The Kentucky Public Service Commission in a Friday afternoon order allowed Kentucky Power, which serves about 163,000 customers in 20 Eastern Kentucky counties, to increase monthly bills for the average residential customer by about 5.66%, or the equivalent of a monthly utility bill increasing by $8.32.
This is less than one-third of the rate increase that Kentucky Power first requested last year, which would have amounted to an 18.3% rate increase in monthly bills costs for the average residential customer. One state report last year found the investor-owned utility’s residential customers already pay the highest average monthly bill in the state at $187.56.
The utility in November proposed a settlement agreement with other parties in the case, agreeing to lower its rate increase for its average residential customer so that monthly bills would only increase byto 10.7%.
The commission in its order decided to reduce the rate increase even further in part because of public comments the regulator received, which showed the impact of the full, original rate increase on residential customers was “excessive and disturbing.”
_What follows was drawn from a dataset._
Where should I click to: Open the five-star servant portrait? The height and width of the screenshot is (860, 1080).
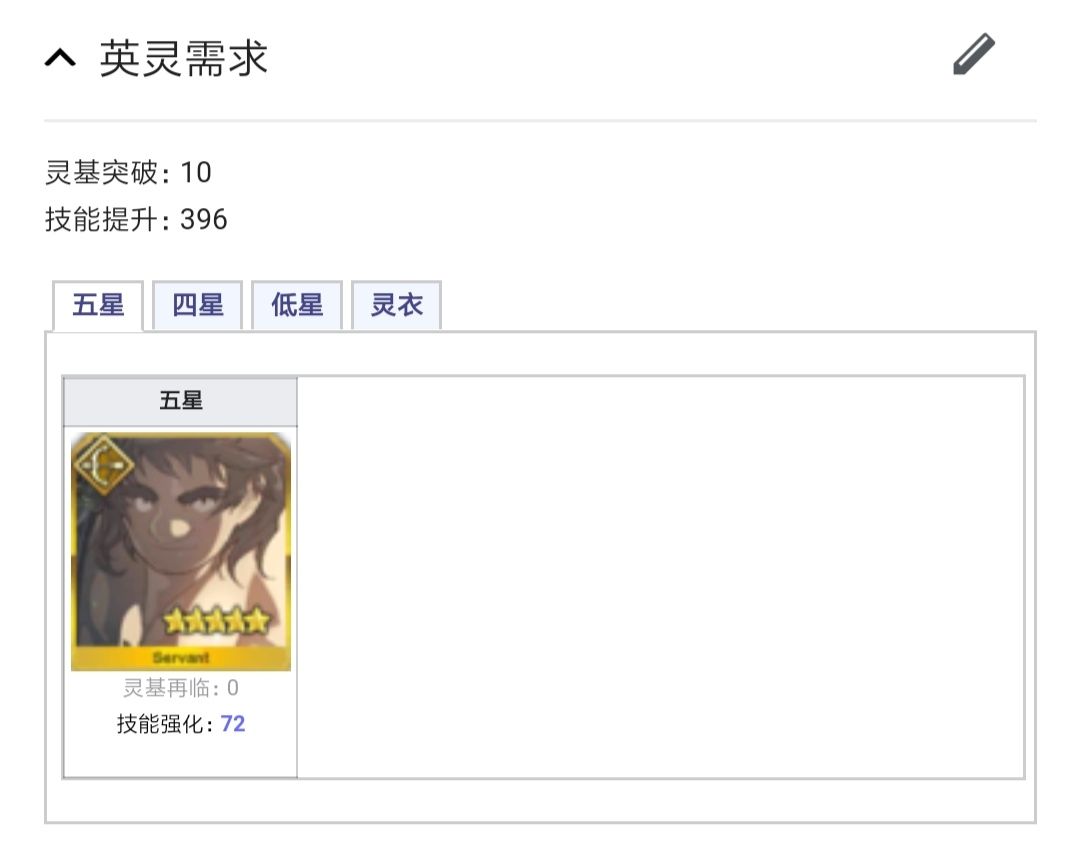(x=181, y=552)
“The number of comments the Commission received and the turnout at the public meetings was significant. In fact, two counties passed resolutions decrying a Kentucky Power rate increase,” the order stated. “Other public comments were all of a similar nature, that a typical residential customer of Kentucky Power cannot afford another rate increase.”
A spokesperson for Kentucky Power did not immediately return requests for comment.
Bren Martin, a Greenup County-based member of the progressive grassroots organization Kentuckians for the Commonwealth, previously gave public comments last year on the rate increase.
Martin in an email said she was “very pleased” with the regulator’s decision but that she was still concerned Kentucky Power attempted a substantial rate increase in “high poverty areas.” Kentucky Power serves some of the most economically-challenged counties in the state or nation.
In a separate order earlier this year, the commission allowed Kentucky Power to securitize $470 million of costs associated with rate hike. Securitization, which was legalized for utilities to use through legislation passed with bipartisan support last year, allows utilities to bundle costs into a bond to sell, which can potentially mean lower costs to ratepayers by spreading costs over a longer timeframe. That’s compared to traditionally recouping such costs through electricity rate increases.
According to a press release from the Kentucky Energy and Environment Cabinet, securitization will save Kentucky Power customers $74.4 million over 20 years, compared to utilities recovering the costs through rate increases.